Electroencephalographic and surgical studies show that temporal lobe seizures arise from hippocampal regions with severe neuronal cell loss. Intracranial electroencephalogram records anterior hippocampal seizure onset in those with severe anterior hippocampal neuronal loss and combined anterior and posterior hippocampal seizure onset in those with severe combined anterior and posterior neuronal cell loss. Surgical removal of the hippocampus that spares neighboring structures leads to improved seizure control in many instances of mesial temporal lobe epilepsy. The absence of hippocampal sclerosis in some with temporal lobe epilepsy suggests that uncontrolled seizures do not invariably lead to hippocampal sclerosis.

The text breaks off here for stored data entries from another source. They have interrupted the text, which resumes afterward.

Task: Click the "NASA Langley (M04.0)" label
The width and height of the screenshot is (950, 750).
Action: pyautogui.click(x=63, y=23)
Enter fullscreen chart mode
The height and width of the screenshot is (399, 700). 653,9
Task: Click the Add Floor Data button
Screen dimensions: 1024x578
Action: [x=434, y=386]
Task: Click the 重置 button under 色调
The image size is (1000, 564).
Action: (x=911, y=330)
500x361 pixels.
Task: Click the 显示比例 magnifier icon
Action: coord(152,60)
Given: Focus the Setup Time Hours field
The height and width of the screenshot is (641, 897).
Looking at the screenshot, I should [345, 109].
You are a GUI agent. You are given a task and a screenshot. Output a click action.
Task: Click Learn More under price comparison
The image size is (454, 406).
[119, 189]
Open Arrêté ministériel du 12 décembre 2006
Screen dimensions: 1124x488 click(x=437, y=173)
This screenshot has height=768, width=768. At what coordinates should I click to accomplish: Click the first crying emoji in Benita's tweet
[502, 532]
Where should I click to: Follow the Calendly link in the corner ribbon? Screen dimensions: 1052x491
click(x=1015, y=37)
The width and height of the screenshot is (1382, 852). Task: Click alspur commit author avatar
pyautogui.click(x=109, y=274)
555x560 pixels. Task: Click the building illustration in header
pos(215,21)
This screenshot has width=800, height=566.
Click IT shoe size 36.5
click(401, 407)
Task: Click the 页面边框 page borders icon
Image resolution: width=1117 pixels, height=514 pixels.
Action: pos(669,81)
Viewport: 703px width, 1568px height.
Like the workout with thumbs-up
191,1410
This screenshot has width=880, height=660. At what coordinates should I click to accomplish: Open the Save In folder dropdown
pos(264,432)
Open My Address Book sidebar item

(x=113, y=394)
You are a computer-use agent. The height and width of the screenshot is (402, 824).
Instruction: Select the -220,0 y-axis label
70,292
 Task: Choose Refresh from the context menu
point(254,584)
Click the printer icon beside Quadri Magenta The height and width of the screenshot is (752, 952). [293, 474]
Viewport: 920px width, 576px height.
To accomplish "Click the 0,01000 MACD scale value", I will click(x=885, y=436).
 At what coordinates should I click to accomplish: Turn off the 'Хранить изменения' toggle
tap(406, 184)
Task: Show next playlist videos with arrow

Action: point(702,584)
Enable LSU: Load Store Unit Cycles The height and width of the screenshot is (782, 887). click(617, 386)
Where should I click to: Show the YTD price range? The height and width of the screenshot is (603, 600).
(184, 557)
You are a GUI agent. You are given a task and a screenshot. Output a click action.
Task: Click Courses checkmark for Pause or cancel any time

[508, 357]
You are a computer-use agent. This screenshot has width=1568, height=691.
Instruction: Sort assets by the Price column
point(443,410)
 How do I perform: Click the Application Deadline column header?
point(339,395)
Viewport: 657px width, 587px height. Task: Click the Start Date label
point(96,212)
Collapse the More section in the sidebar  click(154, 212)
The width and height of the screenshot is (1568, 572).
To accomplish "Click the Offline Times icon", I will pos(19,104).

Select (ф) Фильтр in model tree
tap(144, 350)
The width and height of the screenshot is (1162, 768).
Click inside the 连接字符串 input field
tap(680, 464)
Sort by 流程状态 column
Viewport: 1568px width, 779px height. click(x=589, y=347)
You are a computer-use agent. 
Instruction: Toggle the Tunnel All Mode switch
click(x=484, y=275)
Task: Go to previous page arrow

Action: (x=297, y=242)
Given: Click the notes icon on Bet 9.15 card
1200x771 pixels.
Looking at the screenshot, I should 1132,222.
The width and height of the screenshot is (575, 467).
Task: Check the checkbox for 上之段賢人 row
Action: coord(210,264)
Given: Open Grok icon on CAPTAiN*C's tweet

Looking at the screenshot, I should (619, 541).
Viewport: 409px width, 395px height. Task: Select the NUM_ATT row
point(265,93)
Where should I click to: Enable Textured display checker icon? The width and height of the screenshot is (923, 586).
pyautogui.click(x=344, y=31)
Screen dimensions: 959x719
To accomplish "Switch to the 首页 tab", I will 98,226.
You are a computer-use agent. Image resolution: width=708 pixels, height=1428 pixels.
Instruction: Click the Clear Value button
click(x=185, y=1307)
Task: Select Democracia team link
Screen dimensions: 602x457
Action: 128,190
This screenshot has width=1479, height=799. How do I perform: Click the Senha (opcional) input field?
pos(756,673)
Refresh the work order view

There is no clear relationship between febrile seizures and development of mesial temporal sclerosis. Investigators found that hippocampal sclerosis and greater than 10-year epilepsy duration leads to parasympathetic dysfunction, refractory epilepsy leads to sympathetic dysfunction, and left hippocampal sclerosis leads to relatively greater parasympathetic dysfunction. Hippocampal sclerosis may influence how the thalamus modulates the seizures of mesial temporal lobe epilepsy.

The morbidity and mortality of refractory epilepsy and the adverse effects of medication treatment have a severe impact on life. Those with an early age of epilepsy onset and hippocampal sclerosis have a poorer prognosis for becoming seizure-free. Among those with intractable mesial temporal lobe epilepsy and hippocampal sclerosis, about 70% become seizure-free after epilepsy surgery.

===Adult neurodegenerative disease===
In LATE, TDP-43, a normally non-phosphorylated protein residing in the nucleus, is phosphorylated and mislocalized in the cytoplasm and neurites. The inclusions occur in the amygdala, hippocampus, entorhinal cortex, or dentate gyrus. LATE occurs in about 20-50% of elderly individuals' brains. About 5-40% of those with LATE occur without hippocampal sclerosis. LATE appears as amnestic dementia similar to Alzheimer's disease in elderly adults > 80 years of age.

Hippocampal sclerosis occurs in other neurodegenerative diseases. Hippocampal sclerosis occurs in about 66% of those with frontotemporal lobar degeneration arising from TDP-43 or FUS proteinopathy. Hippocampal sclerosis occurs in about 60% of those with progressive supranuclear palsy TDP-43 proteinopathy (PSP-TDP) and in about 5% of those with Lewy body dementia. Hippocampal sclerosis occurs in about 23% of those with chronic traumatic encephalopathy; TP-43 proteinopathy accompanied 96% of those with hippocampal sclerosis.

===Acute brain injury===
Hippocampal sclerosis may occur with hypoxic-ischemic injury, hypoglycemia, toxins (kainic acid, domoic acid), and viral human herpesvirus 6 limbic encephalitis.